Tonight's Big Idea
Working code is not the same as a working system.
If you haven't tested your system as a user, your system is not ready.
1 Tonight's Schedule (60 min)
This is the condensed version of the full 3-hour W33D4 plan. The capstone build block continues outside of class — finish your testing work before W34.
0:00–0:08
Hook + Quick Concept (8 min)
Working code vs. working system. Three flavors of testing: unit, integration, end-to-end. Where each one catches a different class of bug.
0:08–0:25
Concrete Experience: Try to Break Your System (17 min)

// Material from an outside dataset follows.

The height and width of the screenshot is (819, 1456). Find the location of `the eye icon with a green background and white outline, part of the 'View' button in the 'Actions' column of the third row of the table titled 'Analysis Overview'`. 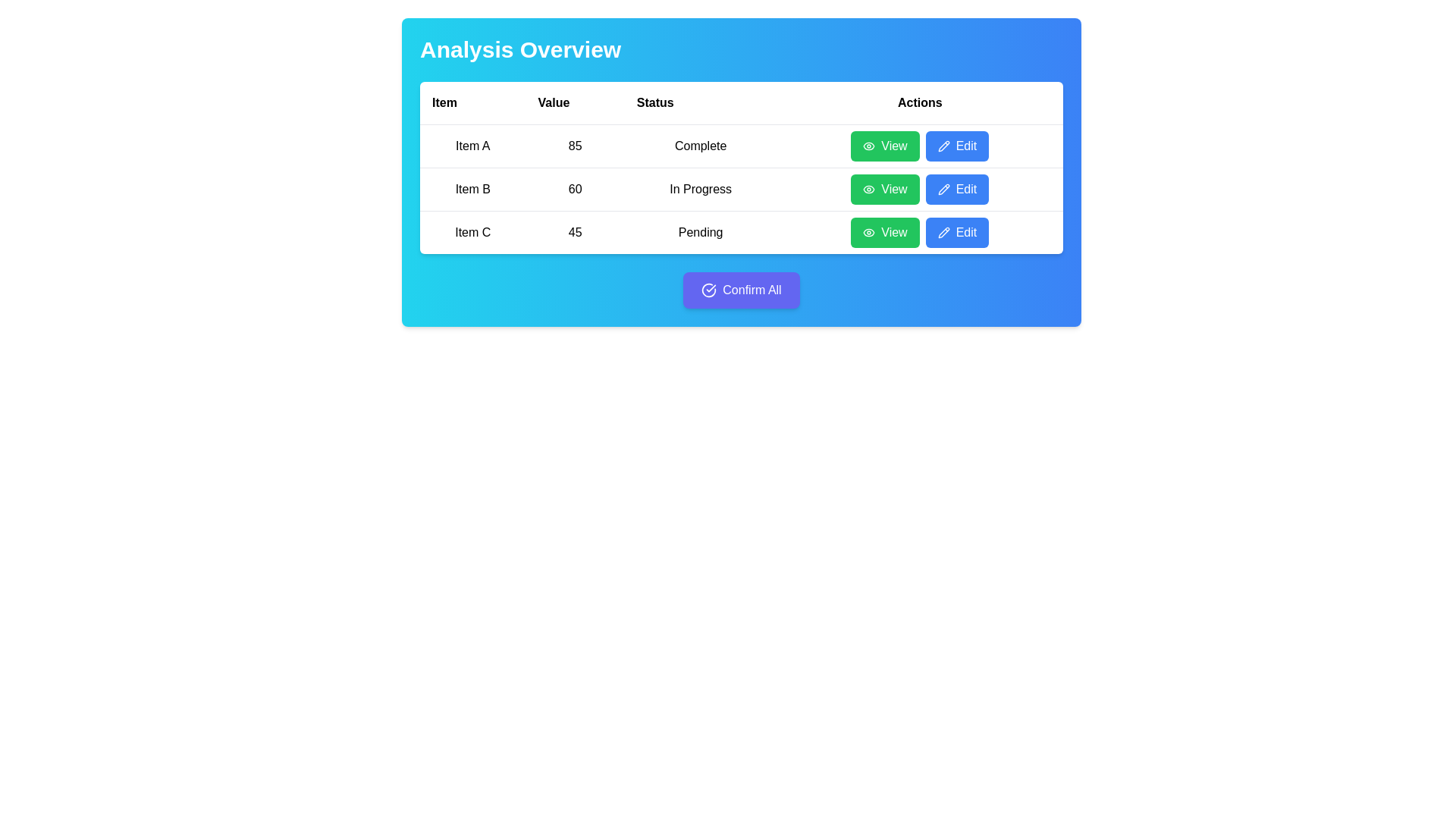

Open your capstone. Use it as a user. Empty input, repeated queries, weird formats, ambiguous questions. Log everything that breaks in week33_testing/observations.md. Use the Break-It Lab as your prompt list.
0:25–0:32
Reflection: What Broke? (7 min)
One team at a time, 60 seconds each: where did your system fail, and was the failure in a component or in how the components talked to each other?
0:32–0:42
Mini Lab: Define 5 Test Cases (10 min)
Using the Test Case Builder, write down exactly 5: one normal query, one repeated query, one invalid input, one missing data case, one edge case. Save as week33_testing/test_cases.md.
0:42–0:55
Execute + Fix One (13 min)
Run your 5 test cases end-to-end. Pick the single most critical failure and fix it. Document the rest in edge_cases.md to handle after class.
0:55–1:00
Wrap + Handoff to W34 (5 min)
Key insight, what to finish before next session (performance testing), and a 30-second exit-ticket.
2 The Three Flavors of Testing
Each test type catches a different kind of bug. Tonight's focus is the middle and right columns — most capstones already have some of the left.
Unit
scope: one function
Does this function return the right thing given a specific input? Catches local logic bugs.
Integration
scope: components together
Does the API actually call the model? Does the model's output get parsed correctly downstream? Catches contract mismatches.
End-to-End
scope: full user journey
Can a user go from typing a question to getting a usable answer? Catches the things that only show up when the whole thing runs together.
Key distinction
If each component works individually but fails when combined, the problem is integration, not the components. That's the bug class most capstones still have.
3 Learning Objectives
Primary
- Test your system as a complete user workflow
- Identify failures in how components interact
- Define and execute end-to-end test cases
- Identify and document edge cases
- Improve system reliability before demo
Secondary
- Shift from component thinking to system thinking
- Understand how real users interact with systems
- Prioritize fixes based on user impact
4 Key Terms
Integration Testing — components working together
End-to-End Testing — full user journey
Edge Case — unusual or unexpected input
Happy Path — the ideal scenario
Test Case — a defined scenario for testing
System Reliability — consistent correctness under expected + unexpected conditions
5 Required Deliverables
Create a week33_testing/ folder in your capstone repo with:
Files to commit before W34
observations.md — what broke when you tried to break it
test_cases.md — your 5 defined test scenarios
e2e_tests.md — step-by-step user journeys
edge_cases.md — edge cases tested and outcomes
Success criteria
- Full system works from input to output
- Major failures identified and the most critical one addressed
- Edge cases documented (even if not all fixed yet)
- System behaves consistently across the 5 test cases
6 Pre-Class Resources
Skim if you didn't get to these before class — they map directly to the concepts we use tonight.
Instructor Framing
Users will not interact with your system perfectly. They will test its limits. Reliability matters more than feature count.